─── Data for this exercise

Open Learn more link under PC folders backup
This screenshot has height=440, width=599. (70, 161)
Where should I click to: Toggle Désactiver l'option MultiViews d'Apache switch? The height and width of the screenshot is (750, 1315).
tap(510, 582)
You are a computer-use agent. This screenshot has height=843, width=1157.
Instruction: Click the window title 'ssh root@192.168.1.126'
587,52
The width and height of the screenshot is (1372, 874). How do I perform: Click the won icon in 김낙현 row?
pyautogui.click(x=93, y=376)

──────
─── Data for this exercise

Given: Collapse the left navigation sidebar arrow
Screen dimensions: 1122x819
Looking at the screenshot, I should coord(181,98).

──────
─── Data for this exercise

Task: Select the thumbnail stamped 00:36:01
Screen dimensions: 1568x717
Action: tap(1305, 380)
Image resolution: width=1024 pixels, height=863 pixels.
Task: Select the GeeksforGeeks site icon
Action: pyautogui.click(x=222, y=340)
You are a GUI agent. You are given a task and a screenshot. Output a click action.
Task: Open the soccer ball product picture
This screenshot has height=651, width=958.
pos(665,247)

──────

▶ _What needs to be done_:
Copy out the lines between the one holding "You are a GUI" and the one holding "pos(665,247)", inclusive, and increase every coordinate in the answers by 92. Leave the numbers in the other lines unchanged.

▶ _Exercise answer_:
You are a GUI agent. You are given a task and a screenshot. Output a click action.
Task: Open the soccer ball product picture
This screenshot has height=651, width=958.
pos(757,339)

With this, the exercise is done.